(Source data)
____

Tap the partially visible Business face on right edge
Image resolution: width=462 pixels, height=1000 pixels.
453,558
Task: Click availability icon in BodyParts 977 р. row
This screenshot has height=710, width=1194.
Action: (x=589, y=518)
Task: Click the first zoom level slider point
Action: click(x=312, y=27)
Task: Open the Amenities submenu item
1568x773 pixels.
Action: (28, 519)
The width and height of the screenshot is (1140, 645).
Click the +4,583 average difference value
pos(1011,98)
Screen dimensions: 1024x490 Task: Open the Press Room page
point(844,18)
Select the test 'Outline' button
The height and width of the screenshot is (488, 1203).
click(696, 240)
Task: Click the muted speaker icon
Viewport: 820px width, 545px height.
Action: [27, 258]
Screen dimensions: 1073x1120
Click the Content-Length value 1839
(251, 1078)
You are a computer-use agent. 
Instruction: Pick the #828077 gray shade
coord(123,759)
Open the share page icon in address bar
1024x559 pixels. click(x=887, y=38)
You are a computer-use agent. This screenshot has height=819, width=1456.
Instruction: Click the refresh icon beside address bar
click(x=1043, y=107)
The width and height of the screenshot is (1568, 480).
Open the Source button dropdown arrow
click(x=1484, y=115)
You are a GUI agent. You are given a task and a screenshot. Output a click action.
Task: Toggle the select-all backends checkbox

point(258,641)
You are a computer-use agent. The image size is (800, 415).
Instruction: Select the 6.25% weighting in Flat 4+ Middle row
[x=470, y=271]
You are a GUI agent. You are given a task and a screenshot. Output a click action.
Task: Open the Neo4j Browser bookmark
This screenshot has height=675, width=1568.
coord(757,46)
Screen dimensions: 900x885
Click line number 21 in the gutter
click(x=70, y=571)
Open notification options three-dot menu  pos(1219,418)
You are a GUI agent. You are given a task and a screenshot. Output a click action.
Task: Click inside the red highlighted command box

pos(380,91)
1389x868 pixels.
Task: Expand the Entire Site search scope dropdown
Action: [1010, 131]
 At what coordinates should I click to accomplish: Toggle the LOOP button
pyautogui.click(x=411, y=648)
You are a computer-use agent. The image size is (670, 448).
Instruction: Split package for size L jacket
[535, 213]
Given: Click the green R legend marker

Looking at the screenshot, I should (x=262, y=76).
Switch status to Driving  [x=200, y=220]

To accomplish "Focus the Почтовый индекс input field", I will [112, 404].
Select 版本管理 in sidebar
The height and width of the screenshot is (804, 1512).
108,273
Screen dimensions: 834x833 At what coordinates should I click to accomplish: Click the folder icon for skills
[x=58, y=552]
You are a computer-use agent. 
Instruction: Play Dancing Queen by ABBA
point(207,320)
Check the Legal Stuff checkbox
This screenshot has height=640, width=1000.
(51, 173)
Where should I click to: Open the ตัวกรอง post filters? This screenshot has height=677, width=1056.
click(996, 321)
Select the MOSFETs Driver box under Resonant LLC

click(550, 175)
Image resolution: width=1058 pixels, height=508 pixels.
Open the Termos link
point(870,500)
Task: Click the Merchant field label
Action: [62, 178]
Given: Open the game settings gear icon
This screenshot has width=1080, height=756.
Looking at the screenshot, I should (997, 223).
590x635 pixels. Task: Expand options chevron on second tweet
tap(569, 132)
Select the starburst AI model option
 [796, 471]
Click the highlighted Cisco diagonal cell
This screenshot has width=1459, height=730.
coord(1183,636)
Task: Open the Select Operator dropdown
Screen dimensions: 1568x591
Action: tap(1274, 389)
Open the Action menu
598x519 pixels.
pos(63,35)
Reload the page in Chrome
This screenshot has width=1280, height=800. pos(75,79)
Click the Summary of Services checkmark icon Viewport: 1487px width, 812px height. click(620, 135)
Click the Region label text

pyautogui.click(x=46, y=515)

____

--- Requirement ---
The full data, transcribed without change, is the expected answer.

--- Solution to this exercise ---
Tap the partially visible Business face on right edge
Image resolution: width=462 pixels, height=1000 pixels.
453,558
Task: Click availability icon in BodyParts 977 р. row
This screenshot has height=710, width=1194.
Action: (x=589, y=518)
Task: Click the first zoom level slider point
Action: click(x=312, y=27)
Task: Open the Amenities submenu item
1568x773 pixels.
Action: (28, 519)
The width and height of the screenshot is (1140, 645).
Click the +4,583 average difference value
pos(1011,98)
Screen dimensions: 1024x490 Task: Open the Press Room page
point(844,18)
Select the test 'Outline' button
The height and width of the screenshot is (488, 1203).
click(696, 240)
Task: Click the muted speaker icon
Viewport: 820px width, 545px height.
Action: [27, 258]
Screen dimensions: 1073x1120
Click the Content-Length value 1839
(251, 1078)
You are a computer-use agent. 
Instruction: Pick the #828077 gray shade
coord(123,759)
Open the share page icon in address bar
1024x559 pixels. click(x=887, y=38)
You are a computer-use agent. This screenshot has height=819, width=1456.
Instruction: Click the refresh icon beside address bar
click(x=1043, y=107)
The width and height of the screenshot is (1568, 480).
Open the Source button dropdown arrow
click(x=1484, y=115)
You are a GUI agent. You are given a task and a screenshot. Output a click action.
Task: Toggle the select-all backends checkbox

point(258,641)
You are a computer-use agent. The image size is (800, 415).
Instruction: Select the 6.25% weighting in Flat 4+ Middle row
[x=470, y=271]
You are a GUI agent. You are given a task and a screenshot. Output a click action.
Task: Open the Neo4j Browser bookmark
This screenshot has height=675, width=1568.
coord(757,46)
Screen dimensions: 900x885
Click line number 21 in the gutter
click(x=70, y=571)
Open notification options three-dot menu  pos(1219,418)
You are a GUI agent. You are given a task and a screenshot. Output a click action.
Task: Click inside the red highlighted command box

pos(380,91)
1389x868 pixels.
Task: Expand the Entire Site search scope dropdown
Action: [1010, 131]
 At what coordinates should I click to accomplish: Toggle the LOOP button
pyautogui.click(x=411, y=648)
You are a computer-use agent. The image size is (670, 448).
Instruction: Split package for size L jacket
[535, 213]
Given: Click the green R legend marker

Looking at the screenshot, I should (x=262, y=76).
Switch status to Driving  [x=200, y=220]

To accomplish "Focus the Почтовый индекс input field", I will [112, 404].
Select 版本管理 in sidebar
The height and width of the screenshot is (804, 1512).
108,273
Screen dimensions: 834x833 At what coordinates should I click to accomplish: Click the folder icon for skills
[x=58, y=552]
You are a computer-use agent. 
Instruction: Play Dancing Queen by ABBA
point(207,320)
Check the Legal Stuff checkbox
This screenshot has height=640, width=1000.
(51, 173)
Where should I click to: Open the ตัวกรอง post filters? This screenshot has height=677, width=1056.
click(996, 321)
Select the MOSFETs Driver box under Resonant LLC

click(550, 175)
Image resolution: width=1058 pixels, height=508 pixels.
Open the Termos link
point(870,500)
Task: Click the Merchant field label
Action: [62, 178]
Given: Open the game settings gear icon
This screenshot has width=1080, height=756.
Looking at the screenshot, I should (997, 223).
590x635 pixels. Task: Expand options chevron on second tweet
tap(569, 132)
Select the starburst AI model option
 [796, 471]
Click the highlighted Cisco diagonal cell
This screenshot has width=1459, height=730.
coord(1183,636)
Task: Open the Select Operator dropdown
Screen dimensions: 1568x591
Action: tap(1274, 389)
Open the Action menu
598x519 pixels.
pos(63,35)
Reload the page in Chrome
This screenshot has width=1280, height=800. pos(75,79)
Click the Summary of Services checkmark icon Viewport: 1487px width, 812px height. click(620, 135)
Click the Region label text

pyautogui.click(x=46, y=515)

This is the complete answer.